__What the exercise asks__: Print the rows from the line containing "Task: Open the Schedule Posting trigger node" through the end of the rows, leaving the pictures out of your answer.

__Extracted data__:
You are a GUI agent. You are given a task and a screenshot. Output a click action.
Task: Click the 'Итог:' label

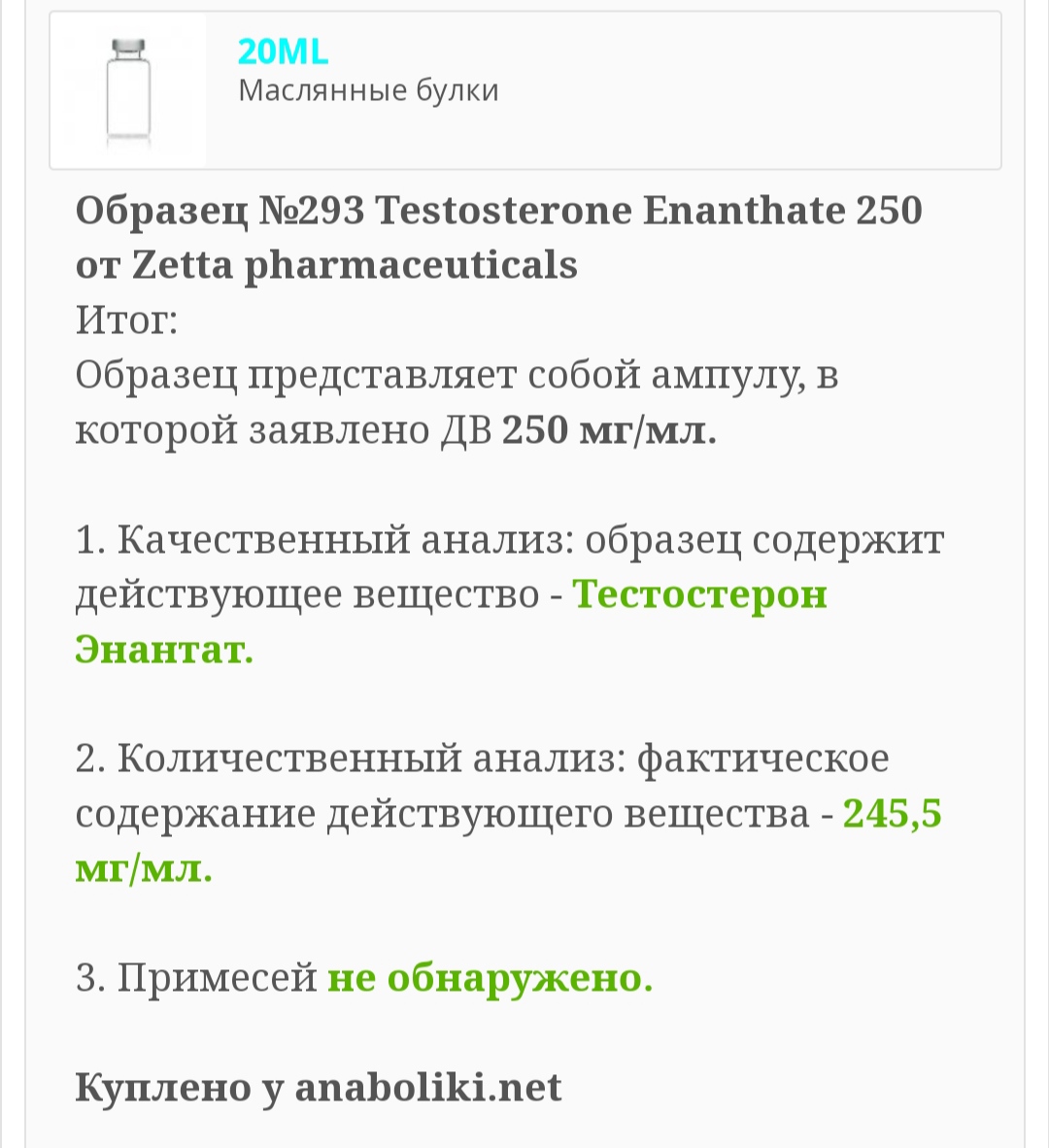tap(126, 320)
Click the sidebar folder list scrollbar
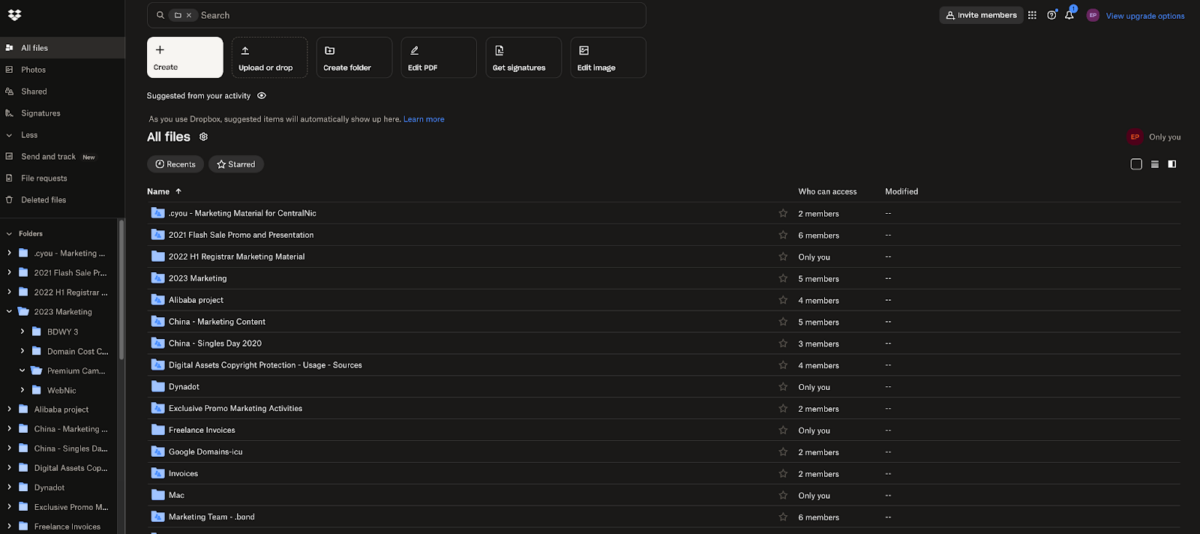This screenshot has height=534, width=1200. (121, 290)
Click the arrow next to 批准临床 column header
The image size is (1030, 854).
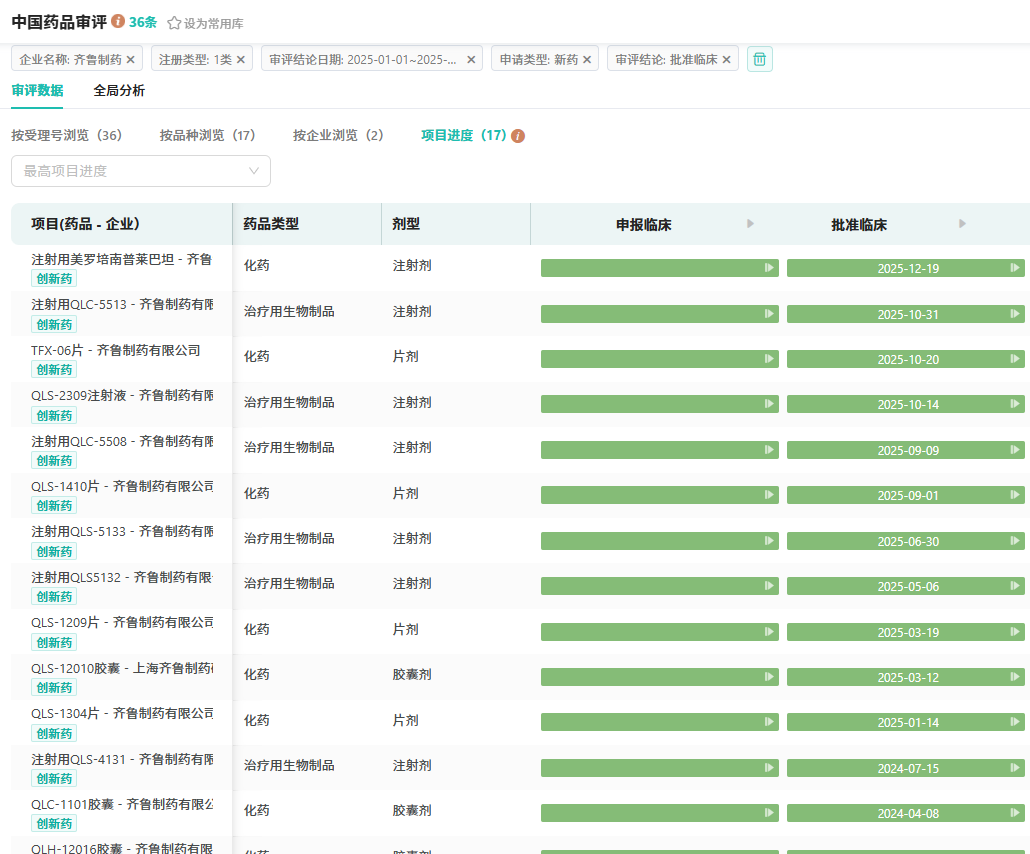963,224
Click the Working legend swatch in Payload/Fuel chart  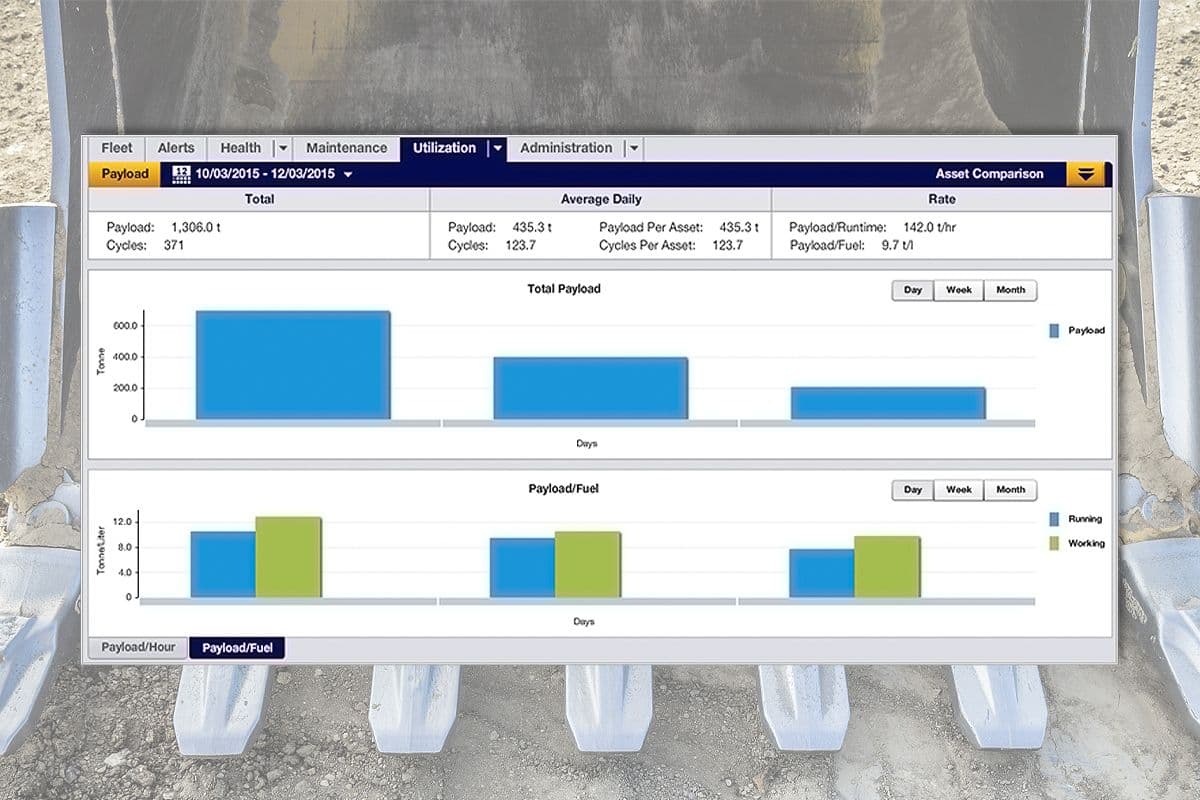1053,543
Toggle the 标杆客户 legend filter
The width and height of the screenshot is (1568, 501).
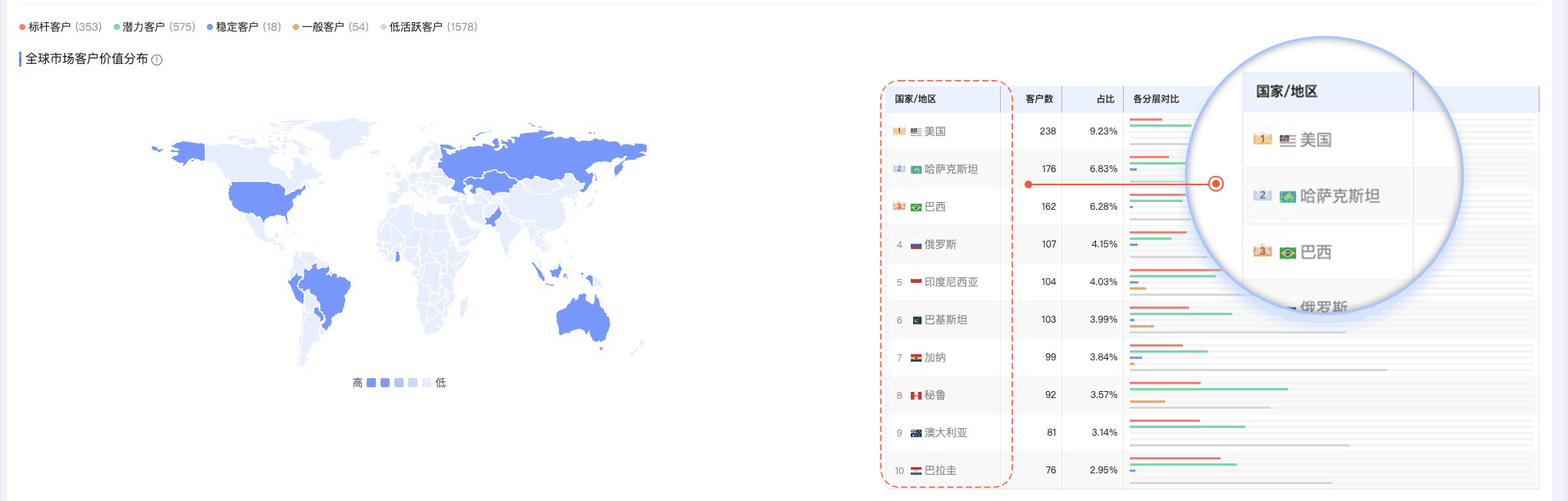pyautogui.click(x=50, y=25)
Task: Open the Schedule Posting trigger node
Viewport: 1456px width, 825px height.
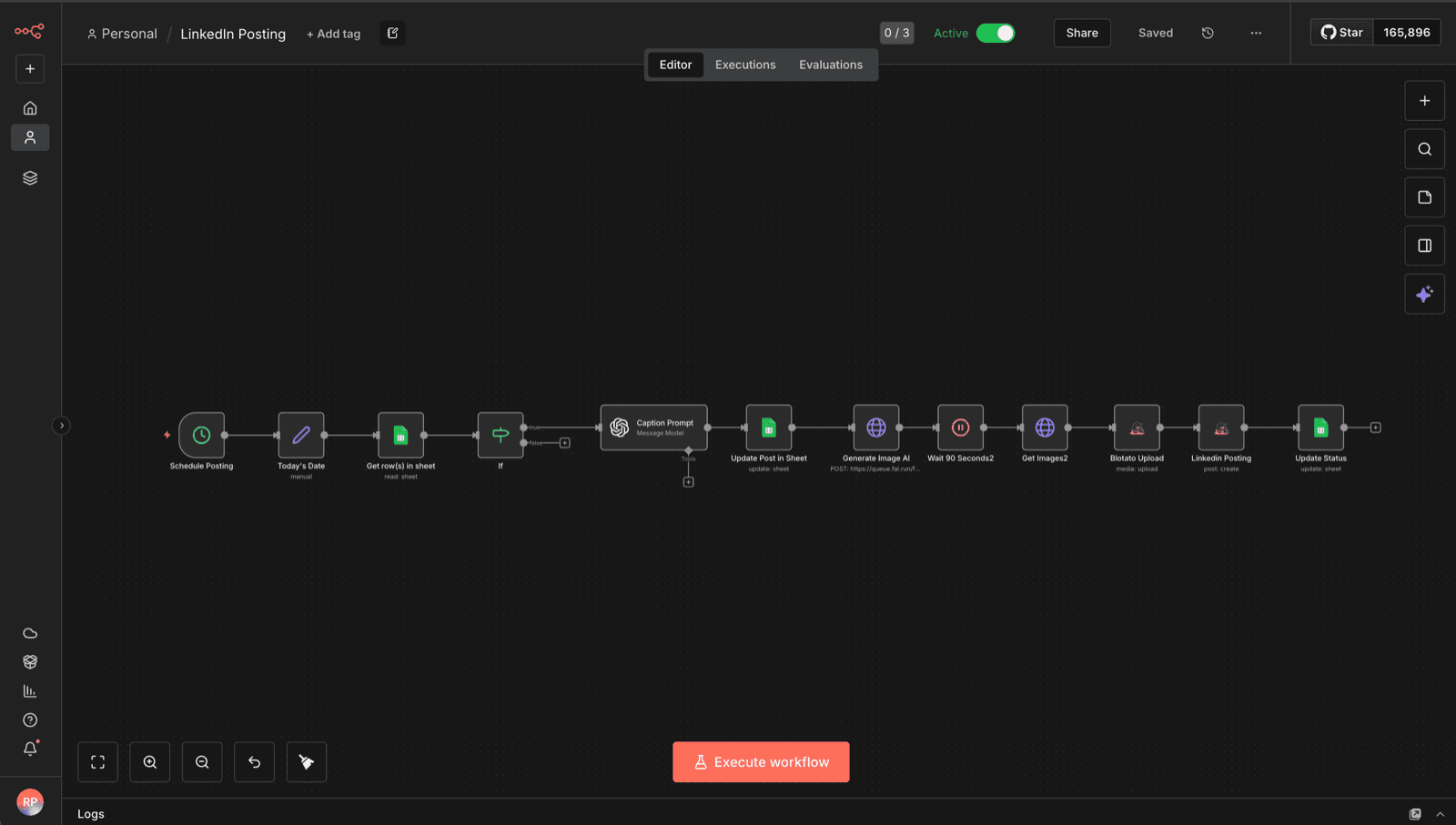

__Answer to the problem__:
Task: Open the Schedule Posting trigger node
Viewport: 1456px width, 825px height.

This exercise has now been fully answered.